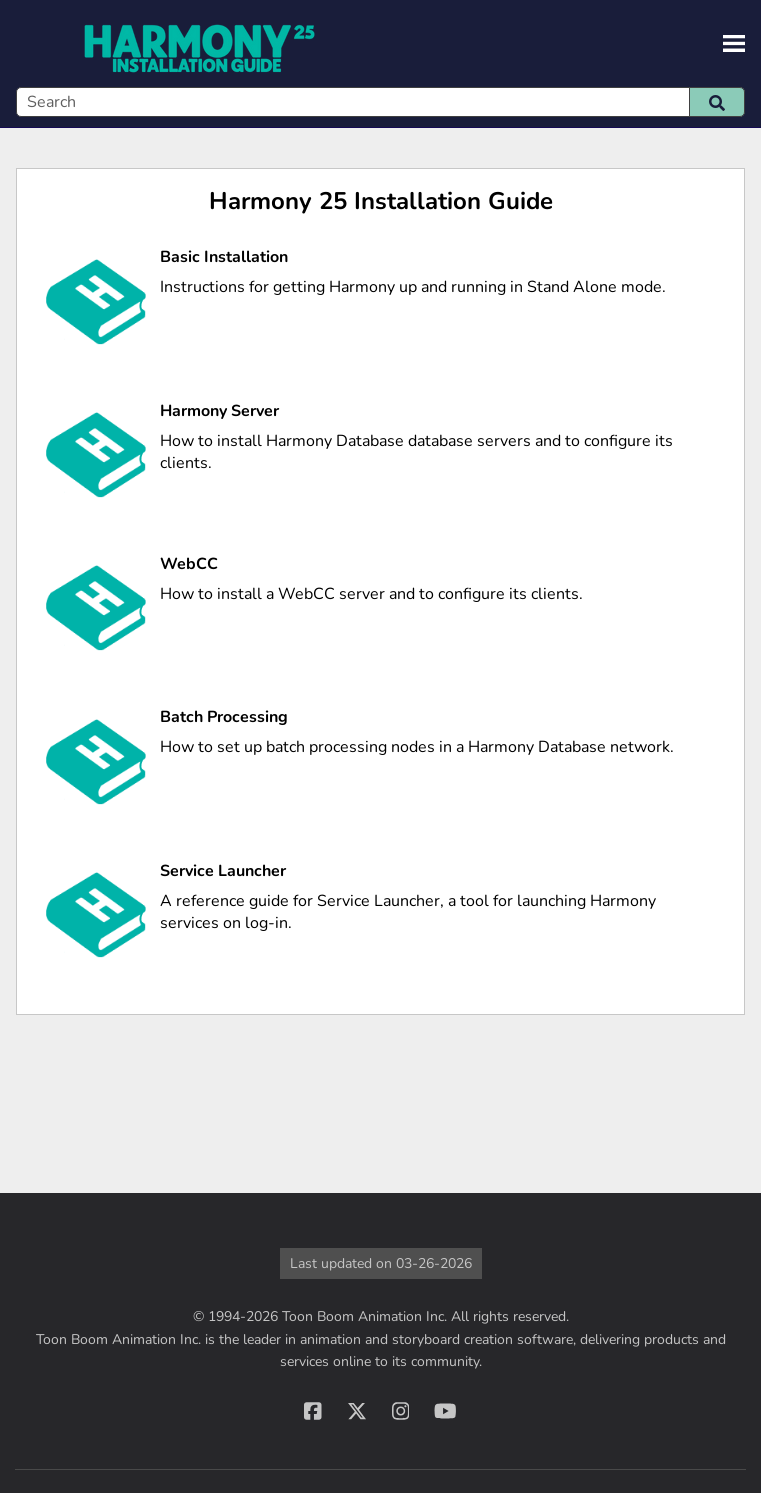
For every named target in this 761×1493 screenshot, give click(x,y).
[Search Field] (380, 102)
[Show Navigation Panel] (734, 44)
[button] (717, 102)
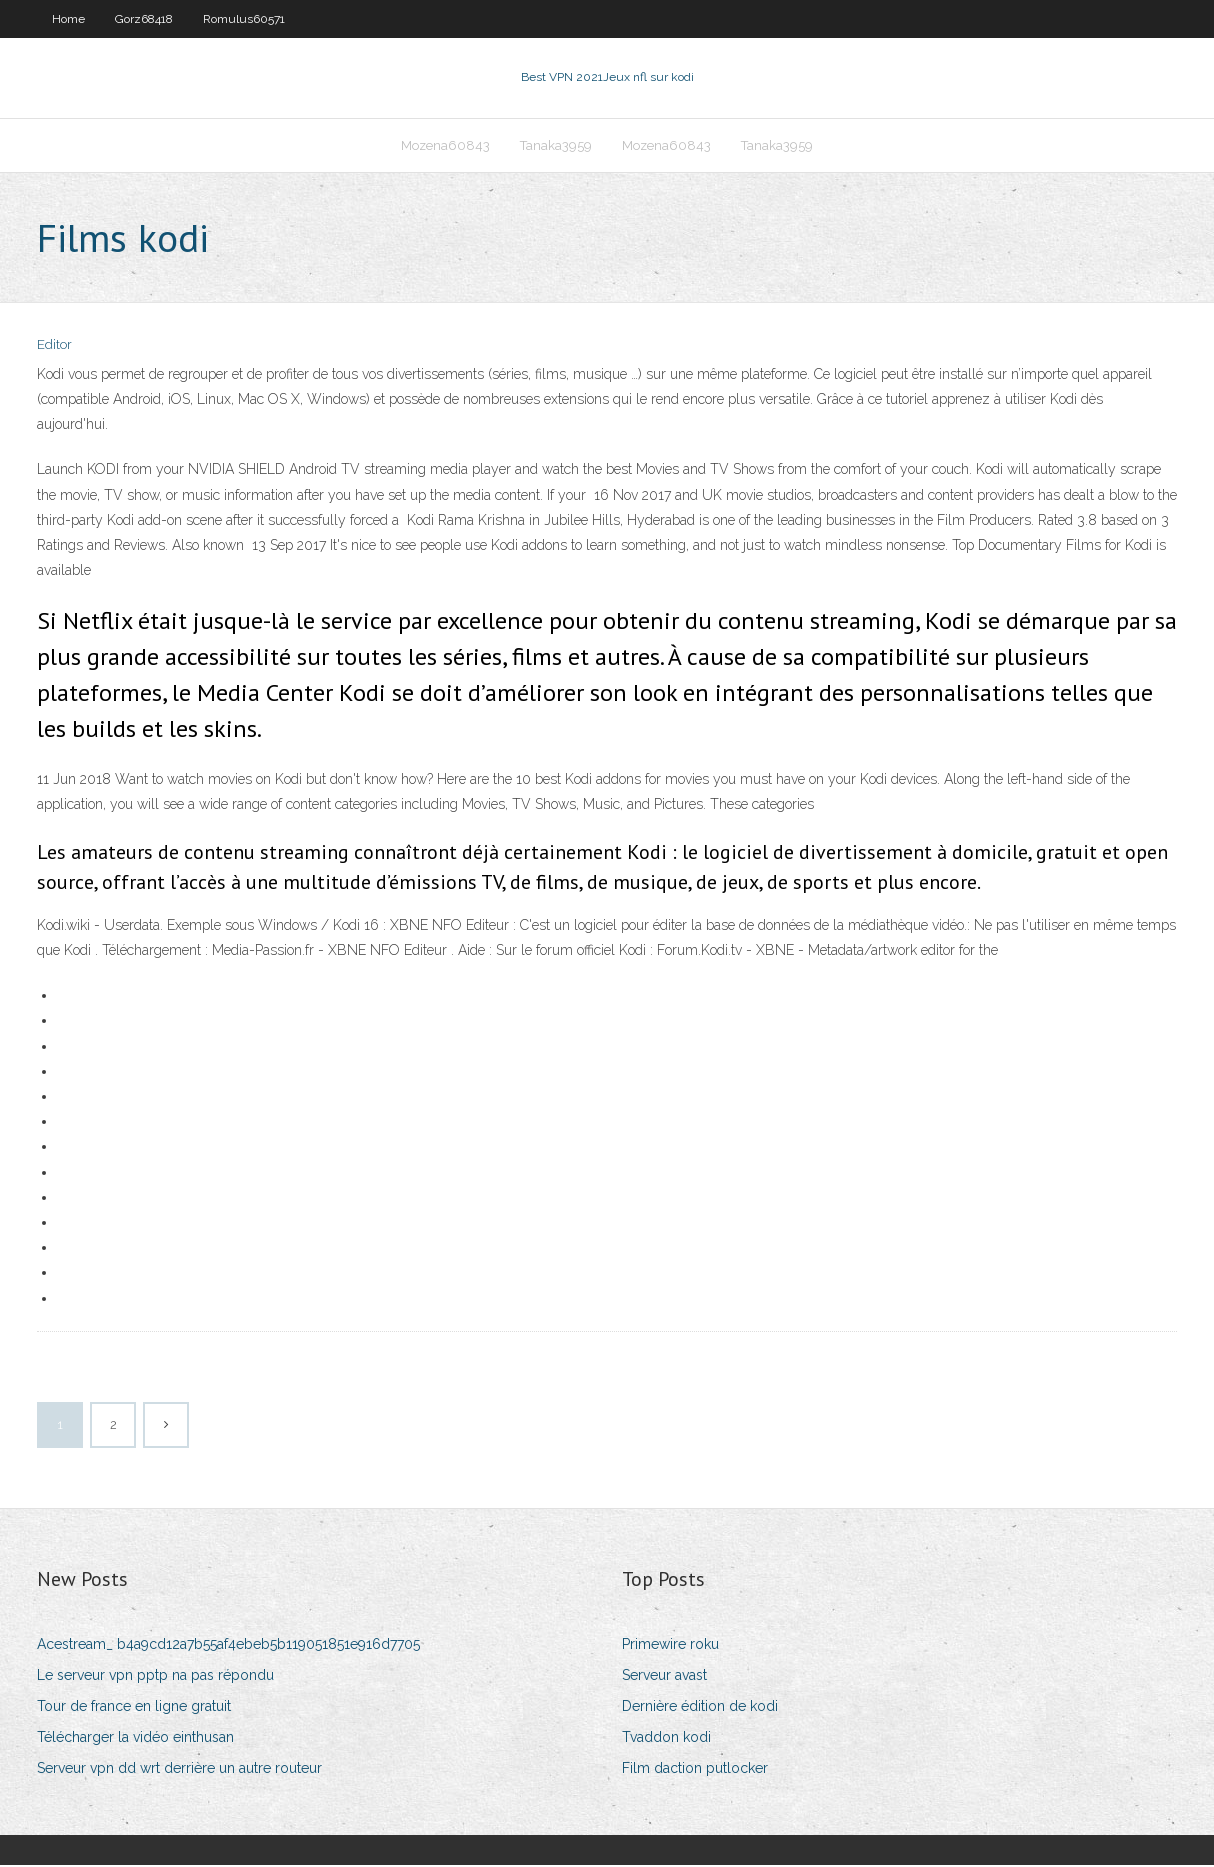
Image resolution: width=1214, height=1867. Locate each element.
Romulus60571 (244, 19)
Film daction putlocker (695, 1771)
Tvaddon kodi (666, 1739)
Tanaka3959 (556, 146)
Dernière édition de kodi (700, 1708)
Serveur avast (664, 1677)
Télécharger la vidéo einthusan (135, 1739)
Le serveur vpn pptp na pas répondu (155, 1677)
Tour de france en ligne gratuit (134, 1708)
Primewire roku (670, 1646)
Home (68, 19)
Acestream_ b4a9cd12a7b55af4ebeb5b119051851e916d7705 (228, 1646)
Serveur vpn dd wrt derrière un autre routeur (179, 1771)
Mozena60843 (445, 146)
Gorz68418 (144, 19)
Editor (54, 347)
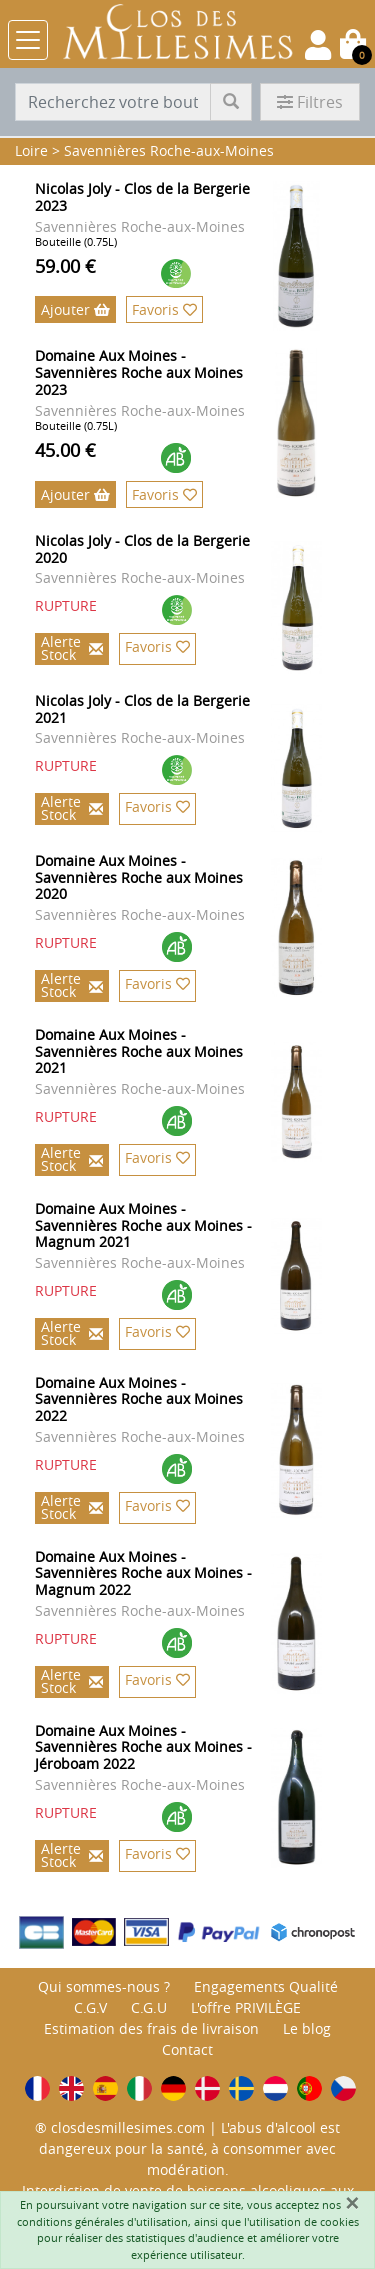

◆ Written problem:
Set down every line above word for word, and leave the pictures out.

◆ The answer:
For every named target in this 761×1493 screenshot, give click(x,y).
[Search Field] (380, 102)
[Show Navigation Panel] (734, 44)
[button] (717, 102)
Image resolution: width=1214, height=1867. Locate each element.
Romulus60571 (244, 19)
Film daction putlocker (695, 1771)
Tvaddon kodi (666, 1739)
Tanaka3959 (556, 146)
Dernière édition de kodi (700, 1708)
Serveur avast (664, 1677)
Télécharger la vidéo einthusan (135, 1739)
Le serveur vpn pptp na pas répondu (155, 1677)
Tour de france en ligne gratuit (134, 1708)
Primewire roku (670, 1646)
Home (68, 19)
Acestream_ b4a9cd12a7b55af4ebeb5b119051851e916d7705 (228, 1646)
Serveur vpn dd wrt derrière un autre routeur (179, 1771)
Mozena60843 (445, 146)
Gorz68418 (144, 19)
Editor (54, 347)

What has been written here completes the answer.